### Information supplied ###

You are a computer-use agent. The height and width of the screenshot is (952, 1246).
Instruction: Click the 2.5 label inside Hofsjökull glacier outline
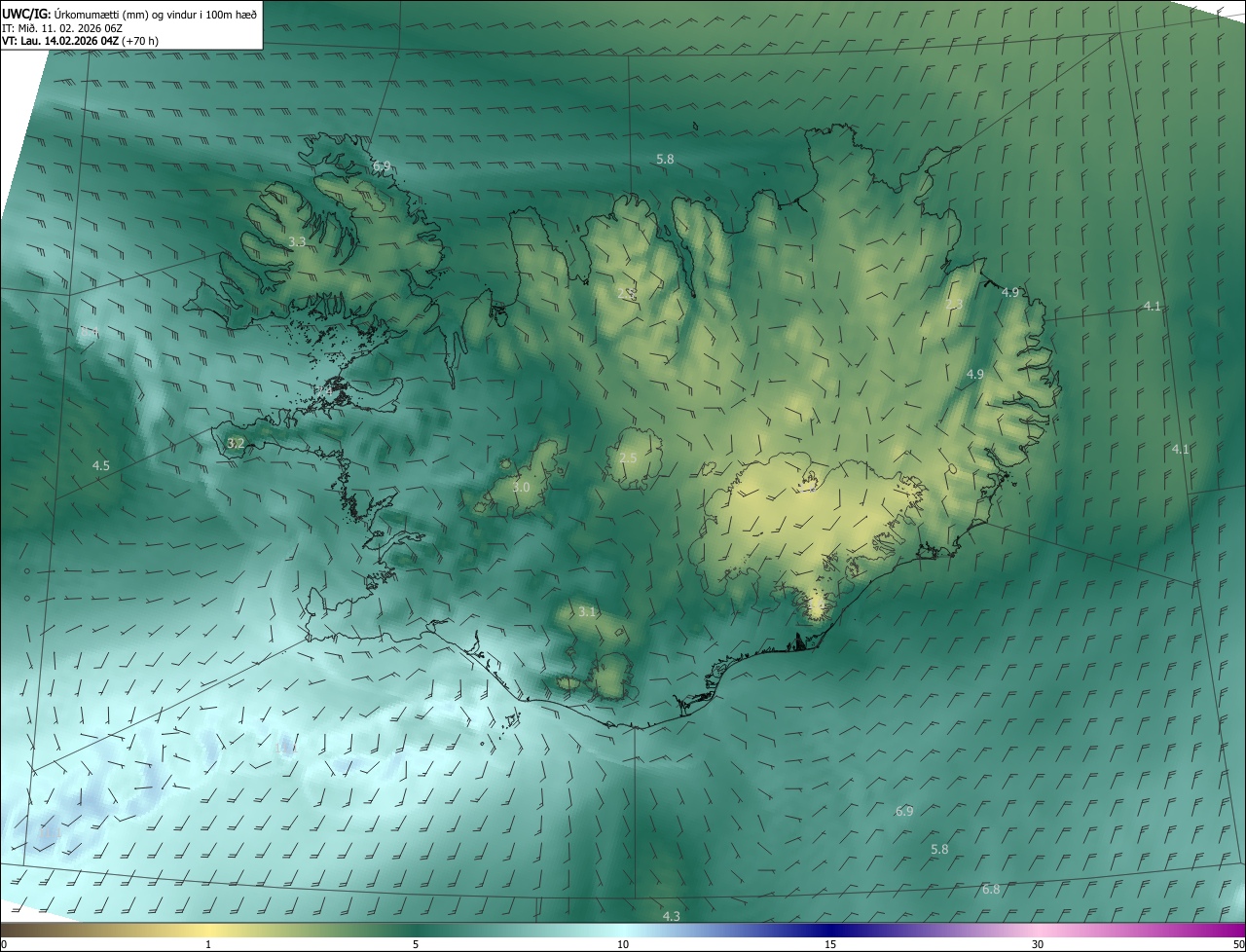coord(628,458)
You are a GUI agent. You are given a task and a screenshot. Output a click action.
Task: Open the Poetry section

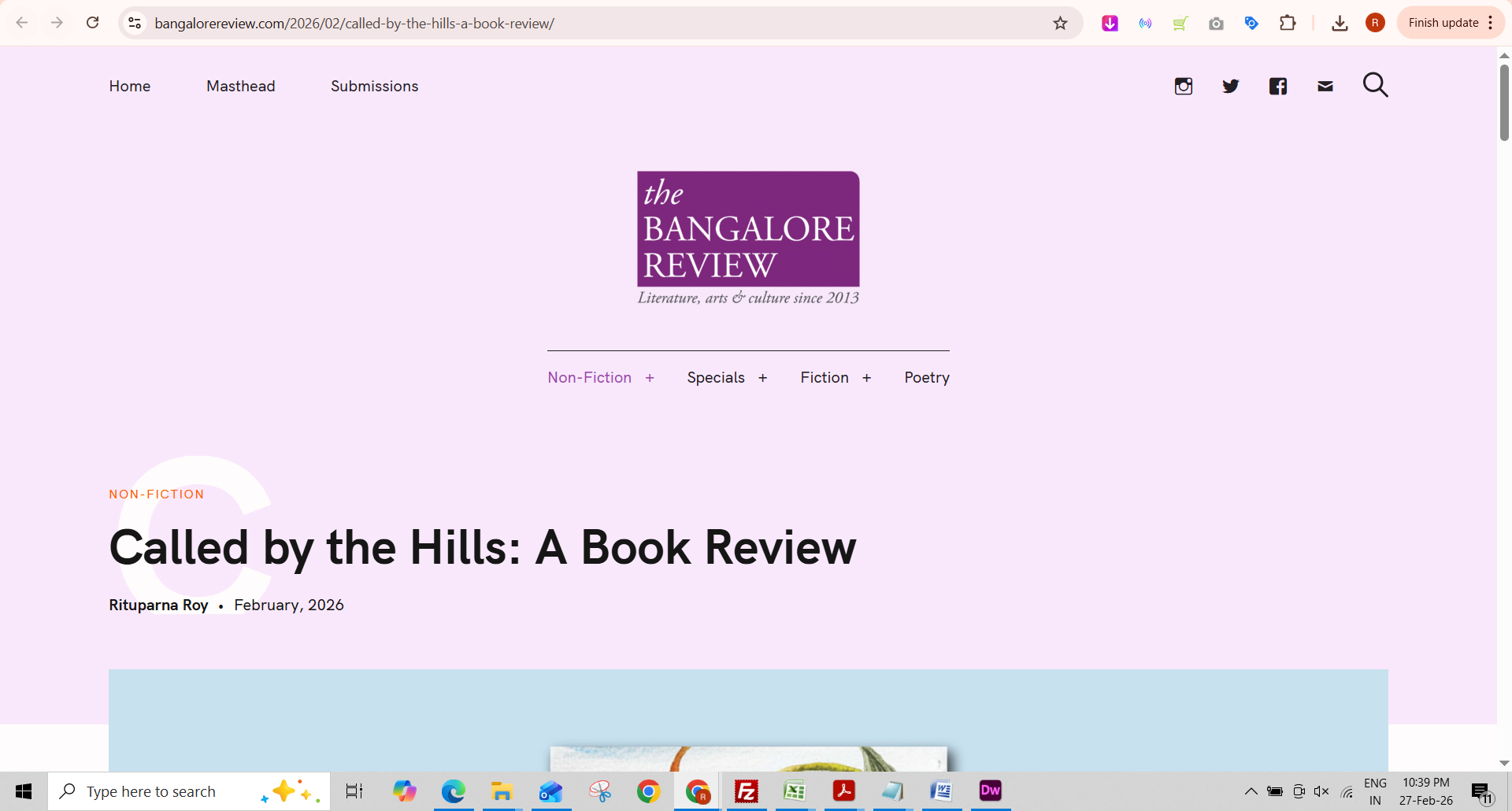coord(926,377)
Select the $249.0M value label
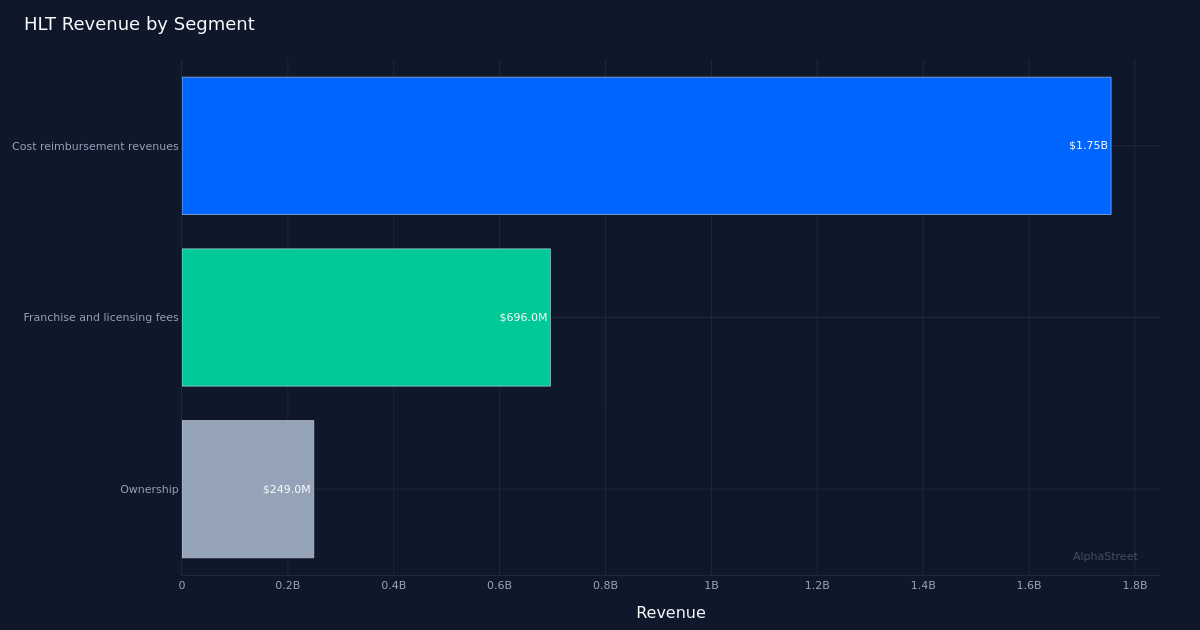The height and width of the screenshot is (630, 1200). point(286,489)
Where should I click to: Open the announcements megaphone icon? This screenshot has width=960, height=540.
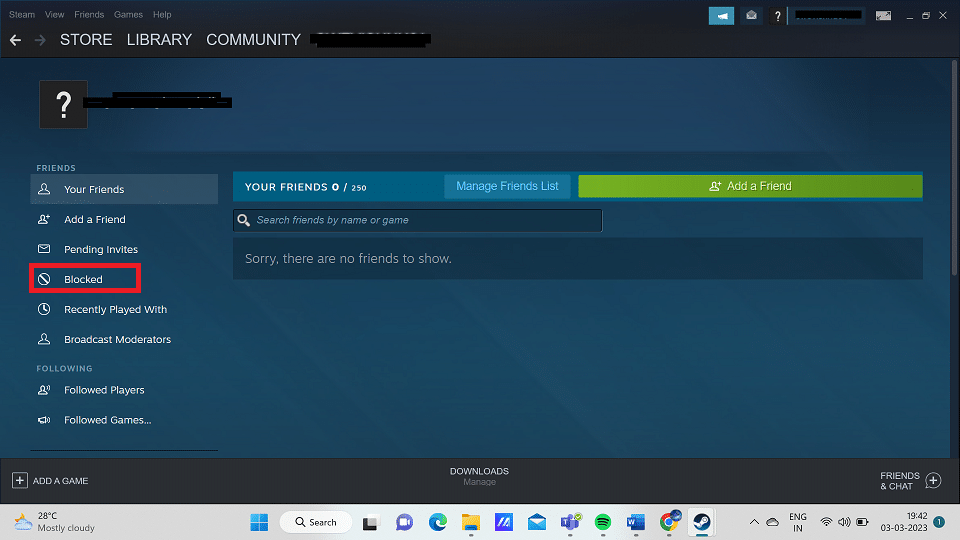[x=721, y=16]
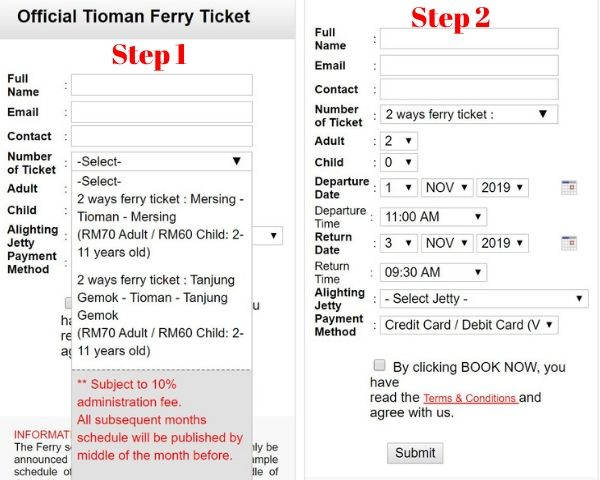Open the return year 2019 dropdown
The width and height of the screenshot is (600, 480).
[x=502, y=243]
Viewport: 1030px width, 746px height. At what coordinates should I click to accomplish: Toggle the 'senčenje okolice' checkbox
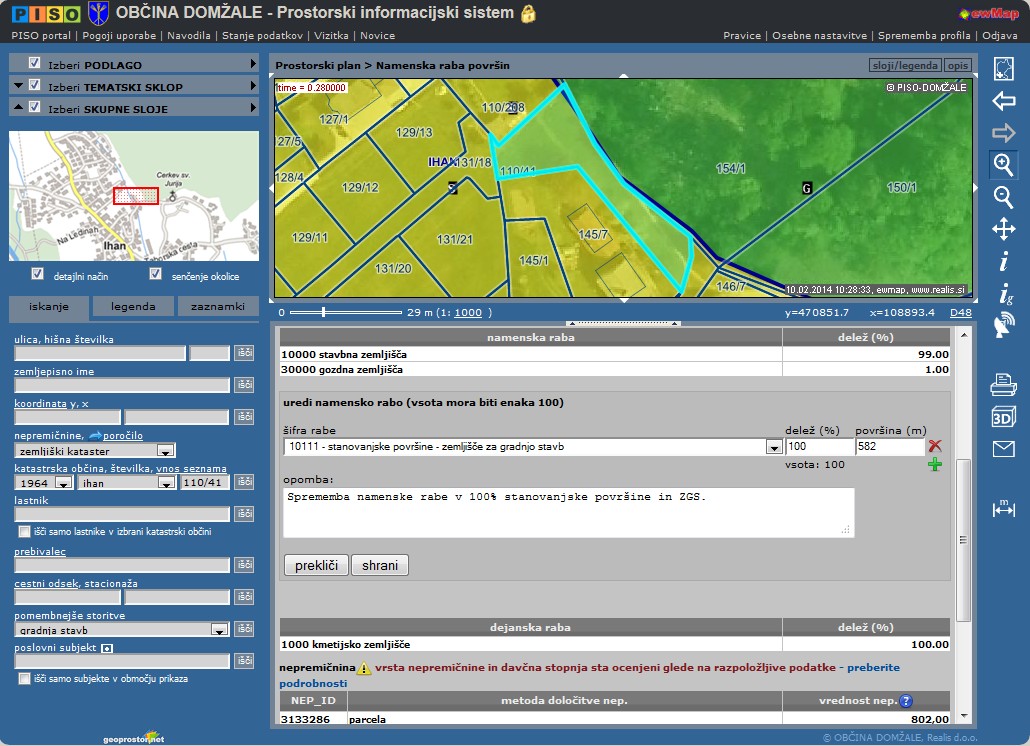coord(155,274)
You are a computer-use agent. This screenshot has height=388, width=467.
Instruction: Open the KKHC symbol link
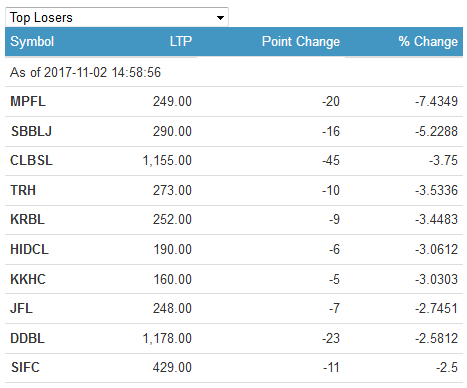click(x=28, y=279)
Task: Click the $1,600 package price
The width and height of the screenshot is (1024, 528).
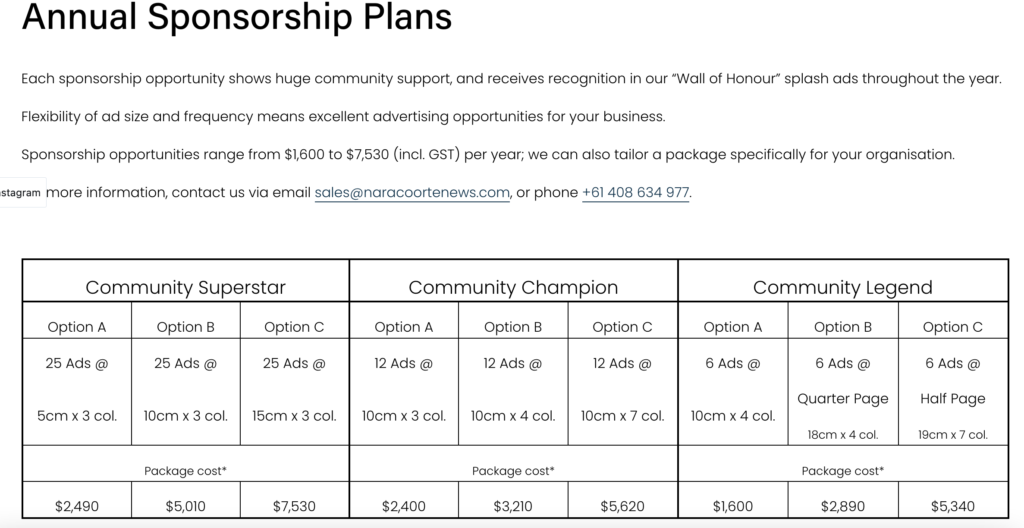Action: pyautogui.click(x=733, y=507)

###

_Problem details_. All lines that contain the word "agent" must be copied from the records above.

_Answer section_.
You are a computer-use agent. The height and width of the screenshot is (952, 1246).
You are a GUI agent. You are given a task and a screenshot. Output a click action.
You are a computer-use agent. This screenshot has height=388, width=467.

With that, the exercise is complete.